Written by Karen Roth, MSNC
Karen is a Certified Nutrition Consultant with a Master’s Degree in Holistic Nutrition. She enjoys sharing her knowledge to empower her clients to take control of their health with food and lifestyle choices.
Antioxidants play an important role in promoting overall health and are especially important for combatting free radicals. Free radicals break down cells, which can lead to numerous health issues. The FRAP (ferric reducing ability of plasma) test measures the antioxidant levels in foods. The following foods have been shown to have the highest level of antioxidants.
Foods That Fight Free Radicals
- Blueberries are rich in anthocyanins and other antioxidants, and are considered to be one of the best fruit sources of antioxidants. They're low in calories and can be eaten as is or added to cereal, smoothies, or yogurt.
- Artichokes aren't just a great source of antioxidants, but they're high in fiber and minerals as well. They're rich in the antioxidant chlorogenic acid, which may support healthy blood sugar and heart health.
- Note: Frying the artichokes can diminish their antioxidant level. Boiling raises the antioxidant level by eight times, and steaming actually increases it by 15 times.
- Raspberries are packed with antioxidants, and have plenty of vitamin C and fiber. They're also a great source of anthocyanins.
- Dark Chocolate has more antioxidants than blueberries and raspberries, according to the FRAP test. The antioxidants in dark chocolate have also been shown to promote heart health. The darker the chocolate, the more antioxidants it contains.
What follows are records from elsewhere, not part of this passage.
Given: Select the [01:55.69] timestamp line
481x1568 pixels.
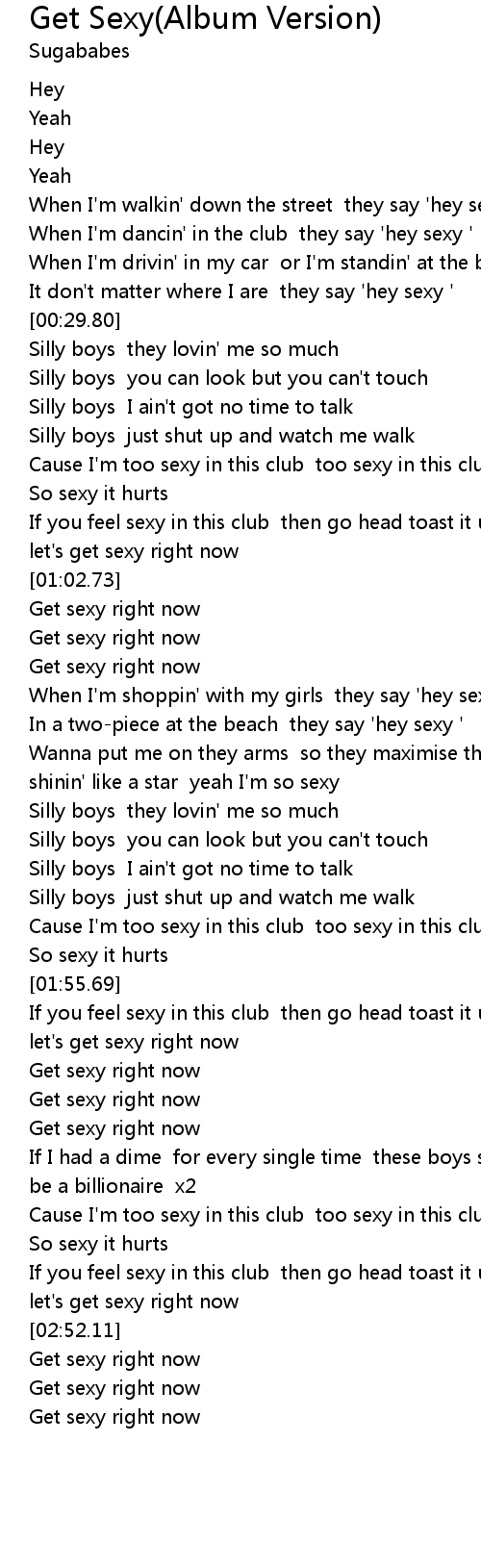Looking at the screenshot, I should click(75, 984).
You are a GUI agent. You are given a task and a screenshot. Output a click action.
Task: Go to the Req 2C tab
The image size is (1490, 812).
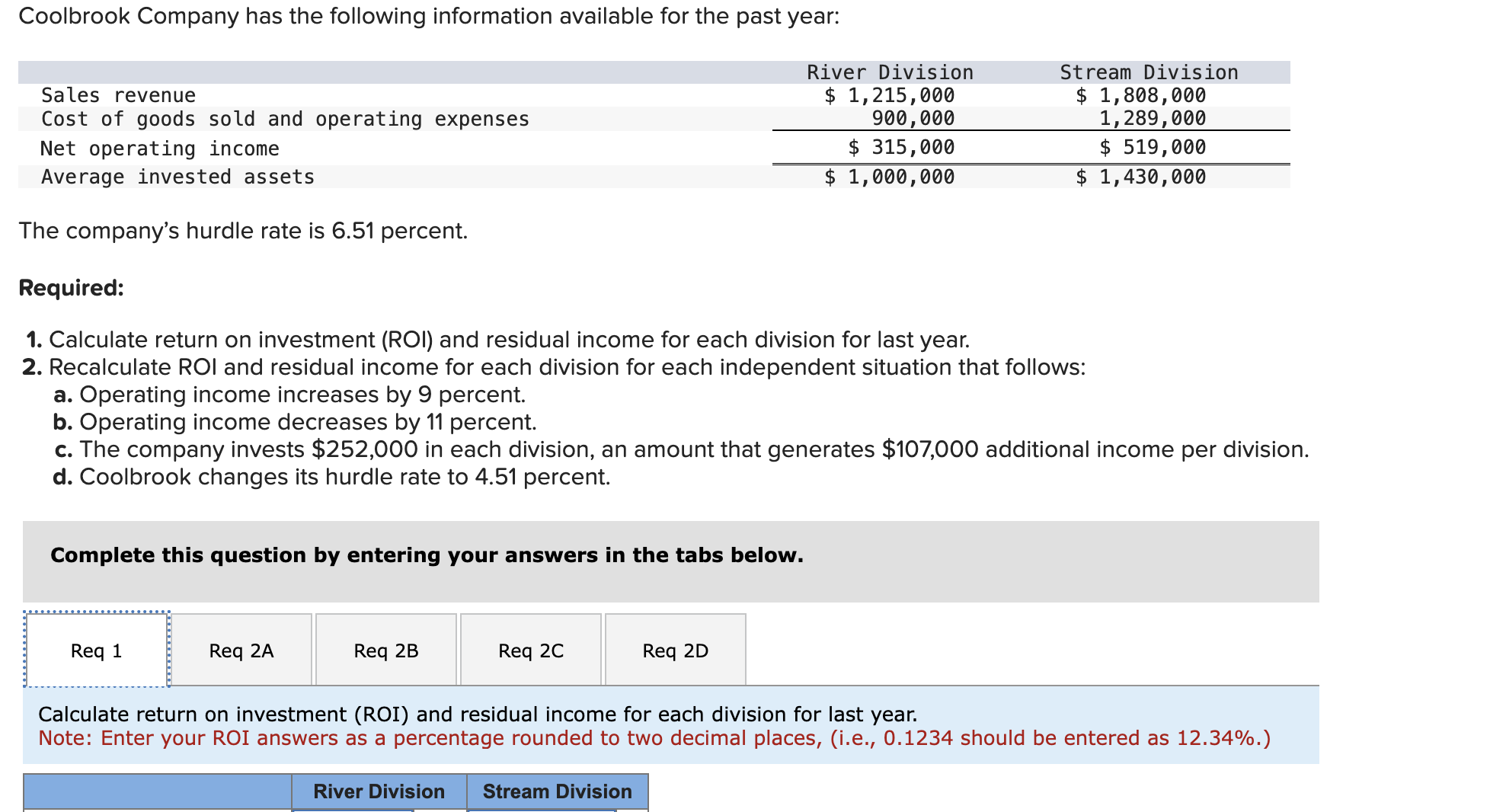click(x=531, y=650)
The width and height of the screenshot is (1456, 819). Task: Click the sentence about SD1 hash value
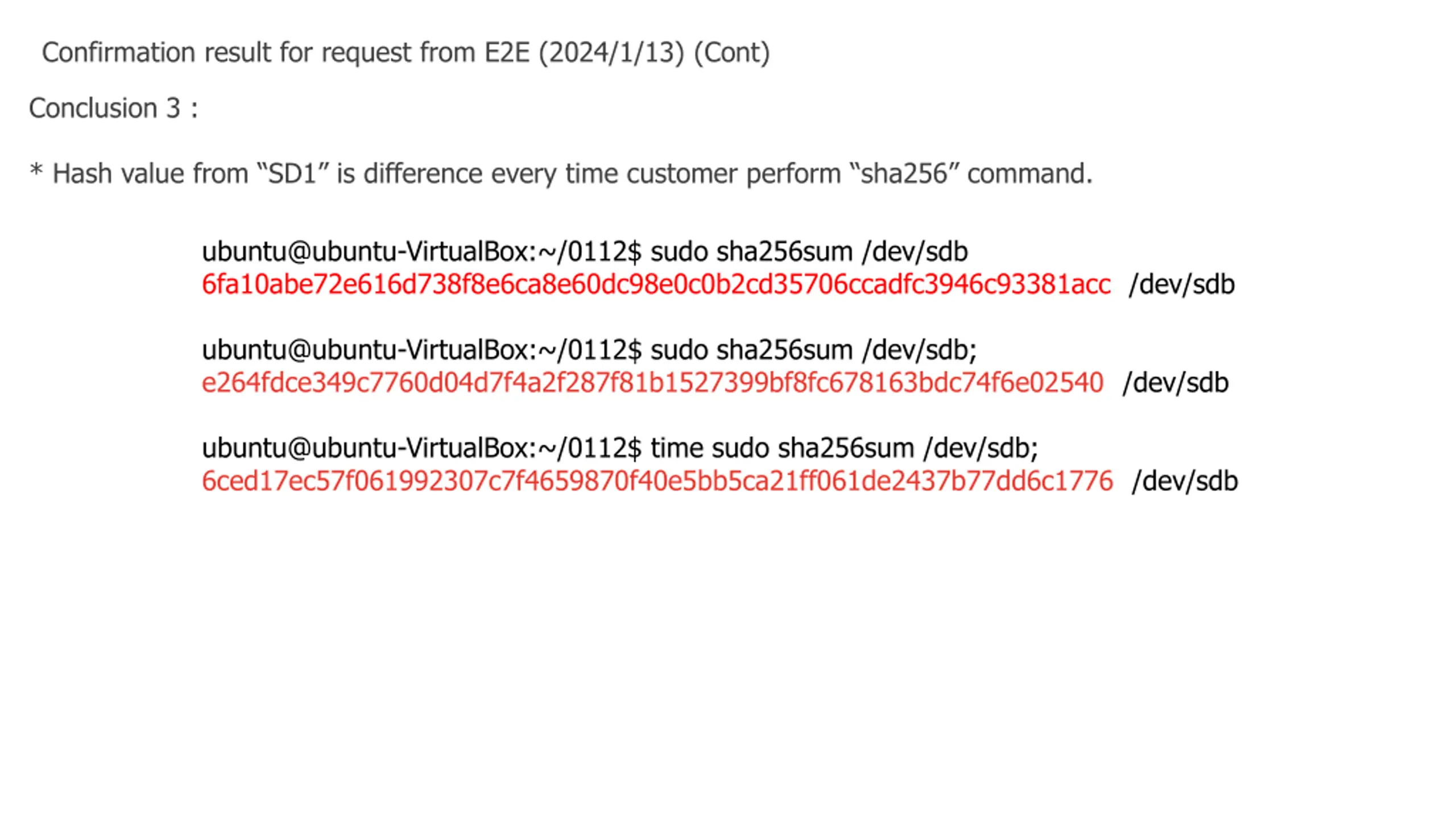tap(561, 173)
- Kale is not only rich in antioxidants but also vitamins A, C, and K. It's a great source of plant-based calcium, and it may be one of the healthiest greens we can consume. Add kale to crockpot dishes in the last hour of cooking, or put it into a smoothie. We can also mix it with lettuce for a fiber-rich salad. Some even bake their own kale chips for snacking.
- Beets contain antioxidants called betalains that have been shown to have notable health benefits. They're also a great source of iron, potassium, folate, and fiber. We can buy prepared beets in the produce section of most grocery stores. They're great added into salads or served as a side dish dressed with goat cheese, olive oil, and lemon juice. We can even shave raw beets and mix them in with a cabbage slaw.
Eating foods rich in antioxidants protect the body from free radicals that can lead to oxidative stress.